> **TASK INPUTS**:
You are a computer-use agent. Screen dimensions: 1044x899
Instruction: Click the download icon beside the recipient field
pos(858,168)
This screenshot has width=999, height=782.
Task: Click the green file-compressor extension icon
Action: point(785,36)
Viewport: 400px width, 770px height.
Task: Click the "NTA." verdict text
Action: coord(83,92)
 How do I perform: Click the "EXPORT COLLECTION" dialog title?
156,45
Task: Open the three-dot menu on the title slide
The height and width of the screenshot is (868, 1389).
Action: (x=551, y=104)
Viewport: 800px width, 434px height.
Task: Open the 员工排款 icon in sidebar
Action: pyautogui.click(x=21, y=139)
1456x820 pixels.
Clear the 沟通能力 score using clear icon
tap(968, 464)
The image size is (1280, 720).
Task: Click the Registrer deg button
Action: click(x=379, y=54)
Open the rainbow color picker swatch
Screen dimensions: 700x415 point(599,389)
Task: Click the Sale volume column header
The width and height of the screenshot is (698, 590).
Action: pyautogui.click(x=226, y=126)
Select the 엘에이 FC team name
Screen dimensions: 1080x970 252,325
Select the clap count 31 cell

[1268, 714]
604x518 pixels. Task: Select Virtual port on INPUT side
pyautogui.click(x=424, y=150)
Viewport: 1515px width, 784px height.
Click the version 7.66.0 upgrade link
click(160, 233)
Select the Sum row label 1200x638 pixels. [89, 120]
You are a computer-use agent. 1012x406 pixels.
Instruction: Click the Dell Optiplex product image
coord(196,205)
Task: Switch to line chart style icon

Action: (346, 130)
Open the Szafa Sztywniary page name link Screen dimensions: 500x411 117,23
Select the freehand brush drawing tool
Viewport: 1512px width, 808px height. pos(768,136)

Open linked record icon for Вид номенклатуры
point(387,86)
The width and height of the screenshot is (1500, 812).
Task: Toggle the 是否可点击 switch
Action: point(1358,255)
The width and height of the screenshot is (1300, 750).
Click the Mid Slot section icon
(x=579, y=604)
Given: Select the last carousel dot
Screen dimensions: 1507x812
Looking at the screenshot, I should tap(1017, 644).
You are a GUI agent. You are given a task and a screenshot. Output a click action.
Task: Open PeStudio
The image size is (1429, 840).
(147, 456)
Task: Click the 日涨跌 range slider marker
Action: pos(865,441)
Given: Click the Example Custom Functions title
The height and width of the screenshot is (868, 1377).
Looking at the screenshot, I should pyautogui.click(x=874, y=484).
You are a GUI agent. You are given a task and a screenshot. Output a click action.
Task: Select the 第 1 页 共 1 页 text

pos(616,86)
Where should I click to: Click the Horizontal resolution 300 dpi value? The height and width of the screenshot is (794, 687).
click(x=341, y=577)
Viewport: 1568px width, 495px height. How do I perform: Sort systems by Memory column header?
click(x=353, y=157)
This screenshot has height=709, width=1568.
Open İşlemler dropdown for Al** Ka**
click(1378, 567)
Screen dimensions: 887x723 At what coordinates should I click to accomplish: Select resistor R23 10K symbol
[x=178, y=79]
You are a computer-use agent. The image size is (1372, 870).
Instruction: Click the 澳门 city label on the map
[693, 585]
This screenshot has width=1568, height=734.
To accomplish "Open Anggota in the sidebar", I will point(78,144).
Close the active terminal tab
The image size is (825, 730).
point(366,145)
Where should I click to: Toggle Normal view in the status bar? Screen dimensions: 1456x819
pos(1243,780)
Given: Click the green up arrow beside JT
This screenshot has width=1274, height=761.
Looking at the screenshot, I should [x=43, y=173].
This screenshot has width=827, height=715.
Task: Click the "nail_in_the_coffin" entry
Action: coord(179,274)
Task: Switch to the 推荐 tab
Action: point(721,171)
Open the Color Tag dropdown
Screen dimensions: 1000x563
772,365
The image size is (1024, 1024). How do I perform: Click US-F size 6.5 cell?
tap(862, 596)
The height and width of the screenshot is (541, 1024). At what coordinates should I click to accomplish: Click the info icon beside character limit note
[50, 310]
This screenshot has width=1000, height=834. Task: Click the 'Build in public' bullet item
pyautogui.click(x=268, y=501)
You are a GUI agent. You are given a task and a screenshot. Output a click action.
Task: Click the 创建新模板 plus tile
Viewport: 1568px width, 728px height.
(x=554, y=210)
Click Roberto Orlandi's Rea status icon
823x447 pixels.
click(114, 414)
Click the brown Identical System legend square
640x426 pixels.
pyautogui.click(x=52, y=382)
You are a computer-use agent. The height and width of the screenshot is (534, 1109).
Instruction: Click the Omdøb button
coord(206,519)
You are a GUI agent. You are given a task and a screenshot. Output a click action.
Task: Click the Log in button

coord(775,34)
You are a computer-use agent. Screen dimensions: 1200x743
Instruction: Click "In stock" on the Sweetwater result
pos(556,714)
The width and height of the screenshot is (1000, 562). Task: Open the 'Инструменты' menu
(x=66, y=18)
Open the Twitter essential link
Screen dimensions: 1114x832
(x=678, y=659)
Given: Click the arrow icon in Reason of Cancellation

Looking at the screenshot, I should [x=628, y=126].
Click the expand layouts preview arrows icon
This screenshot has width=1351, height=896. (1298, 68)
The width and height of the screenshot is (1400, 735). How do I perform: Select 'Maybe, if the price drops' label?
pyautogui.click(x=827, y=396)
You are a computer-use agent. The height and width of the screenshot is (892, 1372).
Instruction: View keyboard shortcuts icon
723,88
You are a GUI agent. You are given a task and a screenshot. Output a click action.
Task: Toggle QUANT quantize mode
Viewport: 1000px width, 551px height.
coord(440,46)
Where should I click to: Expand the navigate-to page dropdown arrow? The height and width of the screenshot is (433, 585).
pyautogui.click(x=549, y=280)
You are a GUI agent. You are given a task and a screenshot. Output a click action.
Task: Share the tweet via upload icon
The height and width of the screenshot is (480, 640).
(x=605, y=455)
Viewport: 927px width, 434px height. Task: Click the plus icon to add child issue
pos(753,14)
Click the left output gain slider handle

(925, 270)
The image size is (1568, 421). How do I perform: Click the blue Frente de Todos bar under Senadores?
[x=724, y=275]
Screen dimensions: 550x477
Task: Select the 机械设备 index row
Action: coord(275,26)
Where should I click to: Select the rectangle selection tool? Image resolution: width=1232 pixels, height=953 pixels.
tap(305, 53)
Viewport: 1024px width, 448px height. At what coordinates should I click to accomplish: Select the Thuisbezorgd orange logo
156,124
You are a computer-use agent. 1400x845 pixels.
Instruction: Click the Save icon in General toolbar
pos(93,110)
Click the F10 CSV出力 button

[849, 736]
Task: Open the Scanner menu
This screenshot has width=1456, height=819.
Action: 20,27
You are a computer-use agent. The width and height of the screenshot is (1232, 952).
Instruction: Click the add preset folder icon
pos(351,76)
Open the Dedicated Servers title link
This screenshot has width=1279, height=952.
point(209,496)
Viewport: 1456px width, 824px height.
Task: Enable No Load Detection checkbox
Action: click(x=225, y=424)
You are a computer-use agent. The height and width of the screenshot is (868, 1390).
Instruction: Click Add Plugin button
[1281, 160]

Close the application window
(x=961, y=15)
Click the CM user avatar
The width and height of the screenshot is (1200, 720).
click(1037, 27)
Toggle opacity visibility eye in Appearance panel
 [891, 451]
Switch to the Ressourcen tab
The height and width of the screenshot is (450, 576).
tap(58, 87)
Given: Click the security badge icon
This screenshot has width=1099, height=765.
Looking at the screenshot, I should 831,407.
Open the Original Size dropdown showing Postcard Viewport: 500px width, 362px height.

> **WRITTEN INSTRUCTION**: Update the rows above by replacing every "Instruction" with "Step" and keep everything else the same.

> **RESPONSE TO THE EXERCISE**:
You are a computer-use agent. Screen dimensions: 1044x899
Step: Click the download icon beside the recipient field
pos(858,168)
This screenshot has width=999, height=782.
Task: Click the green file-compressor extension icon
Action: point(785,36)
Viewport: 400px width, 770px height.
Task: Click the "NTA." verdict text
Action: coord(83,92)
 How do I perform: Click the "EXPORT COLLECTION" dialog title?
156,45
Task: Open the three-dot menu on the title slide
The height and width of the screenshot is (868, 1389).
Action: (x=551, y=104)
Viewport: 800px width, 434px height.
Task: Open the 员工排款 icon in sidebar
Action: pyautogui.click(x=21, y=139)
1456x820 pixels.
Clear the 沟通能力 score using clear icon
tap(968, 464)
The image size is (1280, 720).
Task: Click the Registrer deg button
Action: click(x=379, y=54)
Open the rainbow color picker swatch
Screen dimensions: 700x415 point(599,389)
Task: Click the Sale volume column header
The width and height of the screenshot is (698, 590).
Action: pyautogui.click(x=226, y=126)
Select the 엘에이 FC team name
Screen dimensions: 1080x970 252,325
Select the clap count 31 cell

[1268, 714]
604x518 pixels. Task: Select Virtual port on INPUT side
pyautogui.click(x=424, y=150)
Viewport: 1515px width, 784px height.
Click the version 7.66.0 upgrade link
click(160, 233)
Select the Sum row label 1200x638 pixels. [89, 120]
You are a computer-use agent. 1012x406 pixels.
Step: Click the Dell Optiplex product image
coord(196,205)
Task: Switch to line chart style icon

Action: (346, 130)
Open the Szafa Sztywniary page name link Screen dimensions: 500x411 117,23
Select the freehand brush drawing tool
Viewport: 1512px width, 808px height. pos(768,136)

Open linked record icon for Вид номенклатуры
point(387,86)
The width and height of the screenshot is (1500, 812).
Task: Toggle the 是否可点击 switch
Action: point(1358,255)
The width and height of the screenshot is (1300, 750).
Click the Mid Slot section icon
(x=579, y=604)
Given: Select the last carousel dot
Screen dimensions: 1507x812
Looking at the screenshot, I should tap(1017, 644).
You are a GUI agent. You are given a task and a screenshot. Output a click action.
Task: Open PeStudio
The image size is (1429, 840).
(147, 456)
Task: Click the 日涨跌 range slider marker
Action: pos(865,441)
Given: Click the Example Custom Functions title
The height and width of the screenshot is (868, 1377).
Looking at the screenshot, I should pyautogui.click(x=874, y=484).
You are a GUI agent. You are given a task and a screenshot. Output a click action.
Task: Select the 第 1 页 共 1 页 text

pos(616,86)
Where should I click to: Click the Horizontal resolution 300 dpi value? The height and width of the screenshot is (794, 687).
click(x=341, y=577)
Viewport: 1568px width, 495px height. How do I perform: Sort systems by Memory column header?
click(x=353, y=157)
This screenshot has height=709, width=1568.
Open İşlemler dropdown for Al** Ka**
click(1378, 567)
Screen dimensions: 887x723 At what coordinates should I click to accomplish: Select resistor R23 10K symbol
[x=178, y=79]
You are a computer-use agent. The image size is (1372, 870).
Step: Click the 澳门 city label on the map
[693, 585]
This screenshot has width=1568, height=734.
To accomplish "Open Anggota in the sidebar", I will point(78,144).
Close the active terminal tab
The image size is (825, 730).
point(366,145)
Where should I click to: Toggle Normal view in the status bar? Screen dimensions: 1456x819
pos(1243,780)
Given: Click the green up arrow beside JT
This screenshot has width=1274, height=761.
Looking at the screenshot, I should [x=43, y=173].
This screenshot has width=827, height=715.
Task: Click the "nail_in_the_coffin" entry
Action: coord(179,274)
Task: Switch to the 推荐 tab
Action: point(721,171)
Open the Color Tag dropdown
Screen dimensions: 1000x563
772,365
The image size is (1024, 1024). How do I perform: Click US-F size 6.5 cell?
tap(862, 596)
The height and width of the screenshot is (541, 1024). At what coordinates should I click to accomplish: Click the info icon beside character limit note
[50, 310]
This screenshot has width=1000, height=834. Task: Click the 'Build in public' bullet item
pyautogui.click(x=268, y=501)
You are a GUI agent. You are given a task and a screenshot. Output a click action.
Task: Click the 创建新模板 plus tile
Viewport: 1568px width, 728px height.
(x=554, y=210)
Click Roberto Orlandi's Rea status icon
823x447 pixels.
click(114, 414)
Click the brown Identical System legend square
640x426 pixels.
pyautogui.click(x=52, y=382)
You are a computer-use agent. The height and width of the screenshot is (534, 1109).
Step: Click the Omdøb button
coord(206,519)
You are a GUI agent. You are given a task and a screenshot. Output a click action.
Task: Click the Log in button

coord(775,34)
You are a computer-use agent. Screen dimensions: 1200x743
Step: Click "In stock" on the Sweetwater result
pos(556,714)
The width and height of the screenshot is (1000, 562). Task: Open the 'Инструменты' menu
(x=66, y=18)
Open the Twitter essential link
Screen dimensions: 1114x832
(x=678, y=659)
Given: Click the arrow icon in Reason of Cancellation

Looking at the screenshot, I should [x=628, y=126].
Click the expand layouts preview arrows icon
This screenshot has width=1351, height=896. (1298, 68)
The width and height of the screenshot is (1400, 735). How do I perform: Select 'Maybe, if the price drops' label?
pyautogui.click(x=827, y=396)
You are a computer-use agent. The height and width of the screenshot is (892, 1372).
Step: View keyboard shortcuts icon
723,88
You are a GUI agent. You are given a task and a screenshot. Output a click action.
Task: Toggle QUANT quantize mode
Viewport: 1000px width, 551px height.
coord(440,46)
Where should I click to: Expand the navigate-to page dropdown arrow? The height and width of the screenshot is (433, 585).
pyautogui.click(x=549, y=280)
You are a GUI agent. You are given a task and a screenshot. Output a click action.
Task: Share the tweet via upload icon
The height and width of the screenshot is (480, 640).
(x=605, y=455)
Viewport: 927px width, 434px height. Task: Click the plus icon to add child issue
pos(753,14)
Click the left output gain slider handle

(925, 270)
The image size is (1568, 421). How do I perform: Click the blue Frente de Todos bar under Senadores?
[x=724, y=275]
Screen dimensions: 550x477
Task: Select the 机械设备 index row
Action: coord(275,26)
Where should I click to: Select the rectangle selection tool? Image resolution: width=1232 pixels, height=953 pixels.
tap(305, 53)
Viewport: 1024px width, 448px height. At what coordinates should I click to accomplish: Select the Thuisbezorgd orange logo
156,124
You are a computer-use agent. 1400x845 pixels.
Step: Click the Save icon in General toolbar
pos(93,110)
Click the F10 CSV出力 button

[849, 736]
Task: Open the Scanner menu
This screenshot has width=1456, height=819.
Action: 20,27
You are a computer-use agent. The width and height of the screenshot is (1232, 952).
Step: Click the add preset folder icon
pos(351,76)
Open the Dedicated Servers title link
This screenshot has width=1279, height=952.
point(209,496)
Viewport: 1456px width, 824px height.
Task: Enable No Load Detection checkbox
Action: click(x=225, y=424)
You are a computer-use agent. The height and width of the screenshot is (868, 1390).
Step: Click Add Plugin button
[1281, 160]

Close the application window
(x=961, y=15)
Click the CM user avatar
The width and height of the screenshot is (1200, 720).
click(1037, 27)
Toggle opacity visibility eye in Appearance panel
 [891, 451]
Switch to the Ressourcen tab
The height and width of the screenshot is (450, 576).
tap(58, 87)
Given: Click the security badge icon
This screenshot has width=1099, height=765.
Looking at the screenshot, I should 831,407.
Open the Original Size dropdown showing Postcard Viewport: 500px width, 362px height.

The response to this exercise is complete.